A gay-rights pioneer told his story of two major court victories – ones that advanced the legal rights and human dignity of gay and lesbian people – at the annual dinner of OUTLaw, the Law School’s LGBTQ student organization.
William H. Gardner ’59, a retired senior partner with the Buffalo-based law firm Hodgson Russ, spoke as he accepted the group’s award for distinguished service. The March 10 event was held in the Hotel @ the Lafayette, in downtown Buffalo.
After opening remarks by OUTLaw President Patrick J. O’Brien ’17 and the organization’s advisers, Associate Professor Michael Boucai and Lisa M. Patterson, associate dean for career services, the honoree was introduced by David C. Schopp ’82, executive director of the Legal Aid Bureau of Buffalo.
Gardner spent nearly three decades on Legal Aid’s board of directors.
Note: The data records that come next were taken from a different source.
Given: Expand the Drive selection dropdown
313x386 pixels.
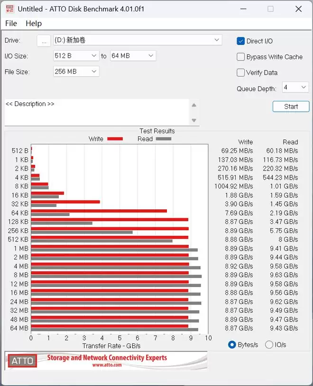Looking at the screenshot, I should 217,40.
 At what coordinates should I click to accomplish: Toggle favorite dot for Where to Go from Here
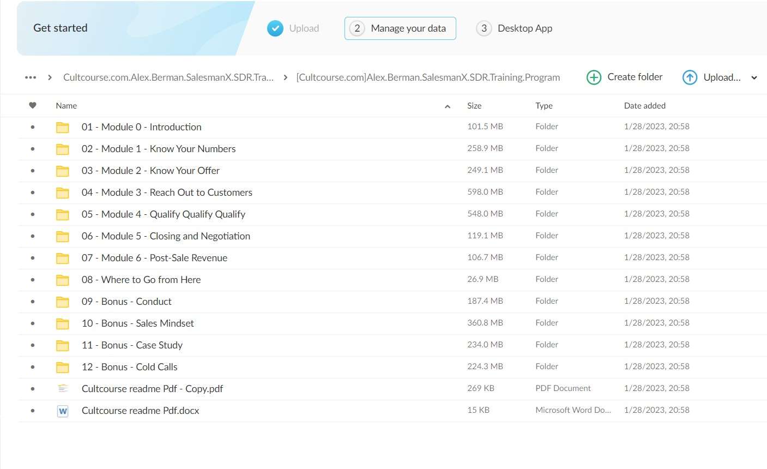[x=33, y=280]
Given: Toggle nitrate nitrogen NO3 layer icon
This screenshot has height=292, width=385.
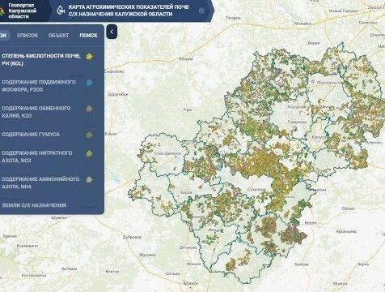Looking at the screenshot, I should click(90, 153).
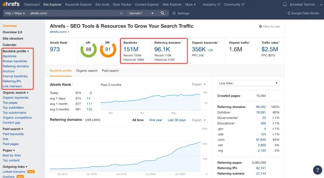Open the Settings gear icon
Viewport: 324px width, 178px height.
(x=174, y=13)
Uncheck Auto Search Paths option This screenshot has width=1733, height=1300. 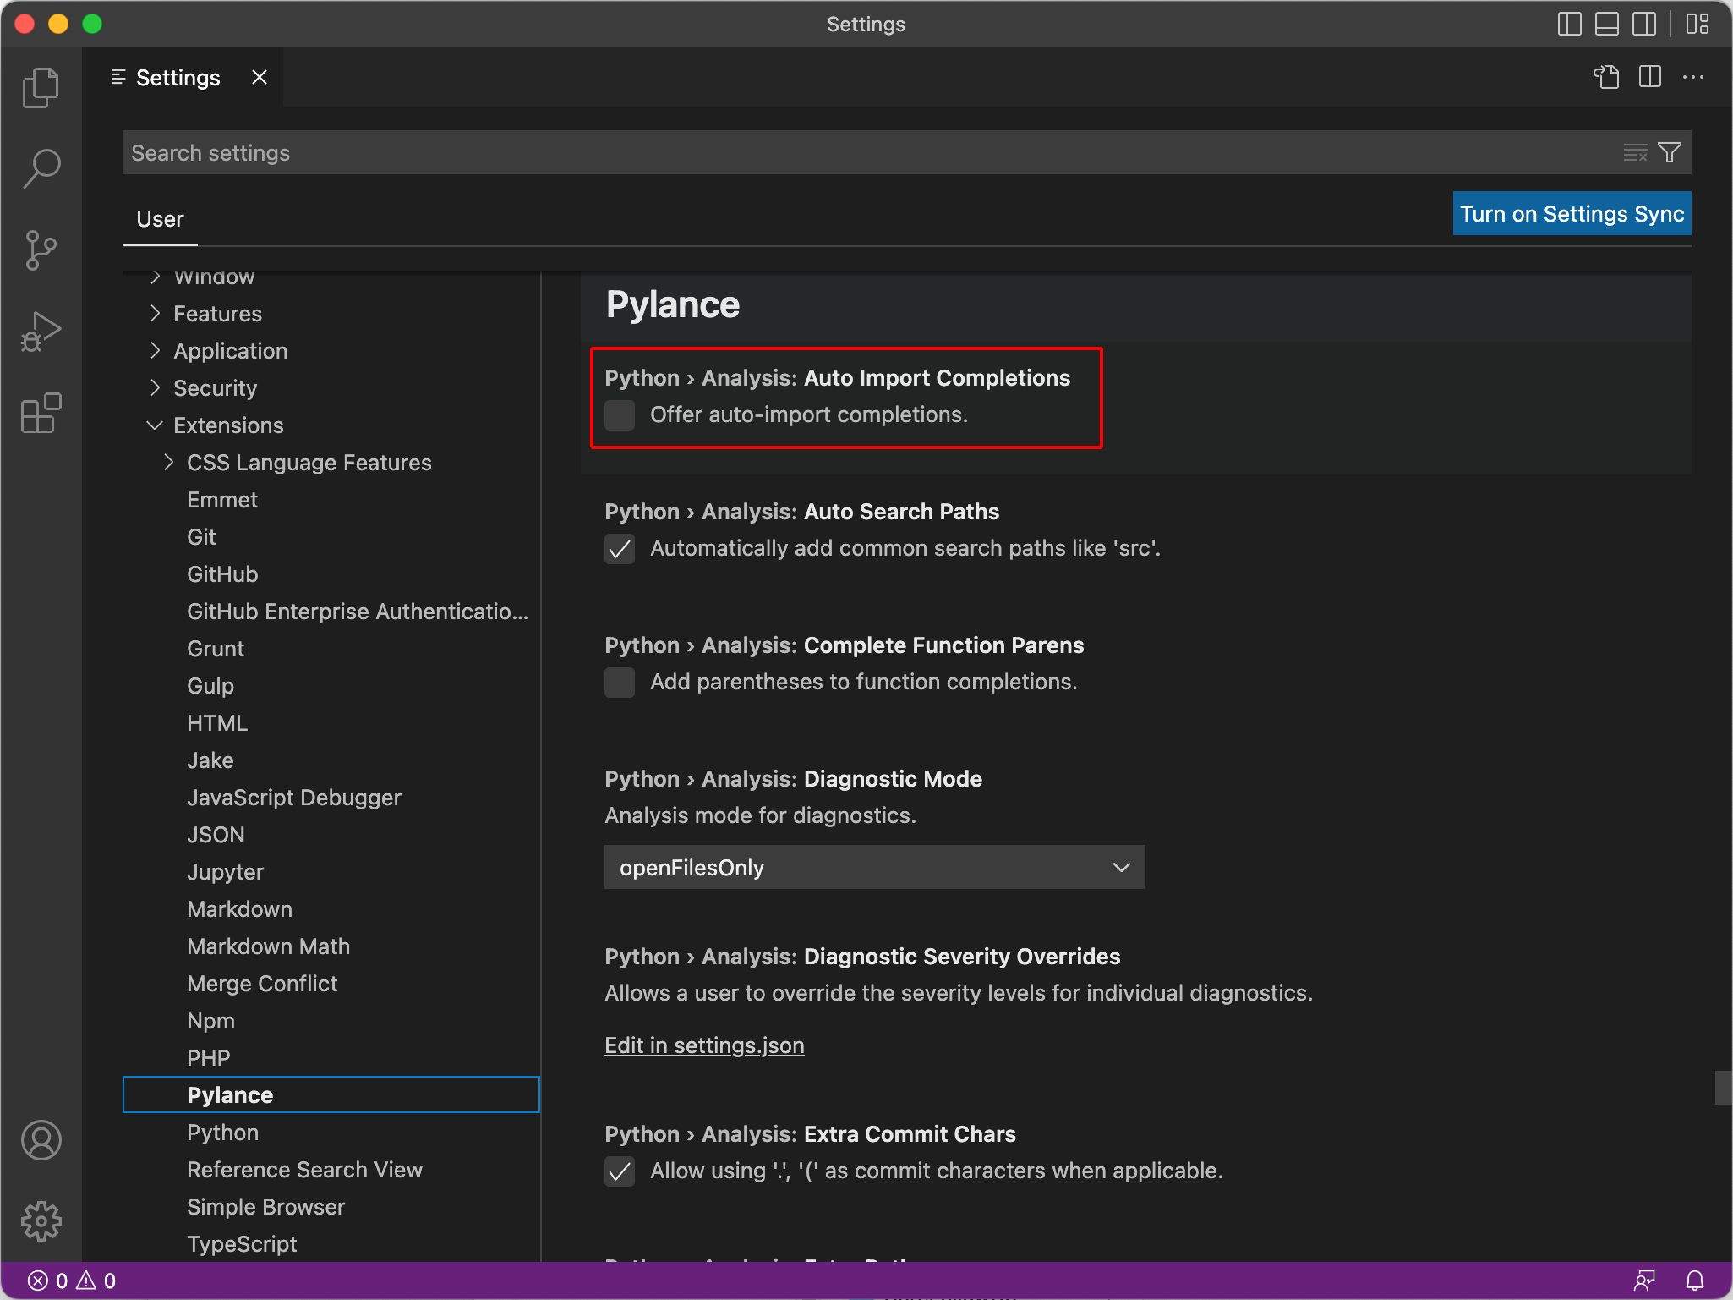(x=620, y=549)
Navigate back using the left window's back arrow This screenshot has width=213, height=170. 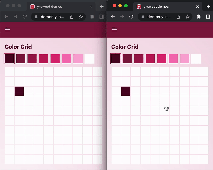click(x=6, y=17)
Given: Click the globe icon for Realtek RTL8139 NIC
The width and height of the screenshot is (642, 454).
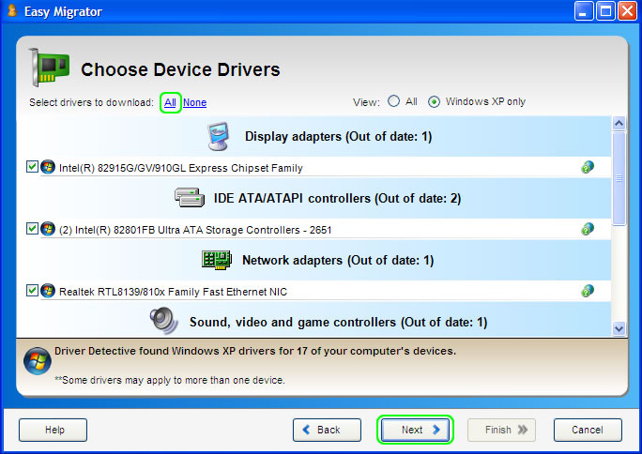Looking at the screenshot, I should [588, 291].
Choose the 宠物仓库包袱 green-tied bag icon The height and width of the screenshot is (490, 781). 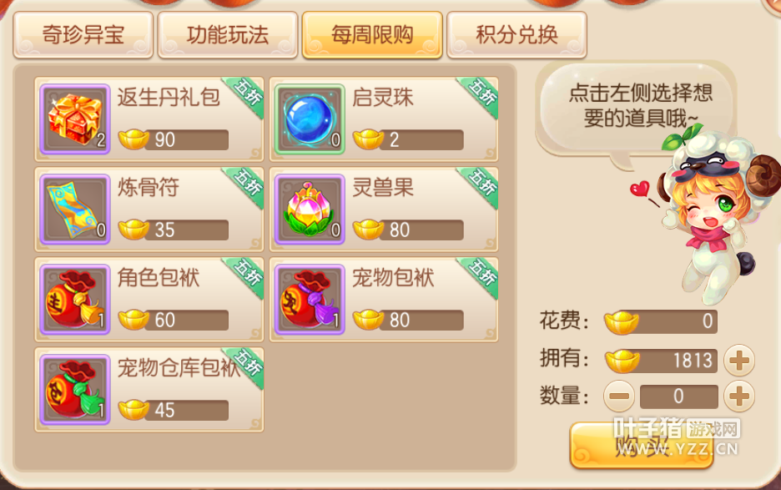pyautogui.click(x=75, y=389)
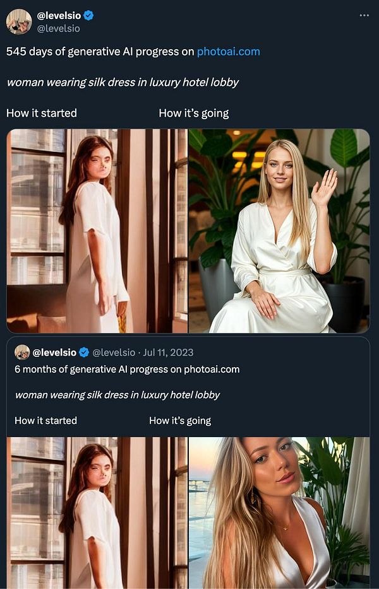The height and width of the screenshot is (589, 379).
Task: Click the small avatar in quoted tweet
Action: click(x=22, y=352)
At a time when there was a severe backlog of appeals to be filed, Schopp said, Gardner stepped in to solicit attorneys to file the appeals pro bono, organized their training, and personally wrote and filed more than 50 appeals. “It’s an astounding testament to the type of person he is,” Schopp said. “Anyone who has worked with Bill knows he will do the job and do it incredibly well.”
Gardner’s remarks brought his listeners back to the 1970s and ’80s, a time when police in Buffalo and elsewhere routinely arrested gay men and lesbians. “I was seeing people in run-down, abandoned properties – gay people gathering together with cook fires and having the camaraderie they wanted as a group – harassed routinely by the Buffalo police and other members of the citizenry for the outcasts they were,” he said.
The tools of this harassment were a law banning consensual sodomy and an anti-loitering law. As a young lawyer at Hodgson Russ, he got permission to take on some of these cases pro bono. “Given my responsive horror to the attitudes of the authorities against the gay population in Buffalo, the only way I figured we could overcome that was to mount a crusade to overrule the laws that they were enforcing so vigorously,” he said.
“I let various folks and gay organizations know that if they brought me people, I would represent them for free. If they wanted to make a case and fight the system, I was ready to do that. I was confident that sooner or later someone would show up who wanted to fight and not be a victim.”
His first major victory came in 1980, when he represented two women who were charged with consensual sodomy. Gardner noted that the newspapers routinely published the names of those arrested for such offenses, putting their reputations and their jobs at risk. His motion in the case argued that the law was unconstitutional. He lost in Buffalo City Court. He lost in Erie County Court. But on appeal to the state Court of Appeals, he won, and the law was thrown out. “For the first time in New York,” he said, “it became established that consensual sexual love between homosexuals was constitutionally protected.”
The second case, decided in 1984, involved a teacher in the Buffalo city schools who, on a hot summer night on North Street, invited a nervous young man back to his apartment for a dalliance. It was a trap, and the police moved in. The teacher called Gardner and said he wanted to fight the charge of loitering for the purpose of soliciting sodomy. The case took the same path: a loss in City Court and in County Court, then an appeal to the state’s highest court. “I argued that you couldn’t have a situation where consensual sodomy was OK but inviting someone home to have consensual sodomy was illegal,” Gardner said. He won the case, but the district attorney appealed to the U.S. Supreme Court, which agreed to hear the case.
“I will never to my dying day remember a circumstance when I was more frightened, more tense, than I was that day” in Washington, Gardner said. He made his argument. Chief Justice William Rehnquist asked him a technical question, and repeated it, but it made no sense to the Buffalo lawyer. “I really thought I was out of my league,” he said.
But the result was a victory. The court noted that the DA’s claim that the anti-loitering law was constitutional made no reference to the state Court of Appeals’ striking down the consensual sodomy law. It made no decision. “The net result was a draw,” Gardner said. “What it meant was that the Albany ruling stood and people would not be arrested for either offense.”
He closed with a plea to the current and future lawyers in the room: “I hope that all of you who are so inclined will come to the defense of all of us who need your defense.”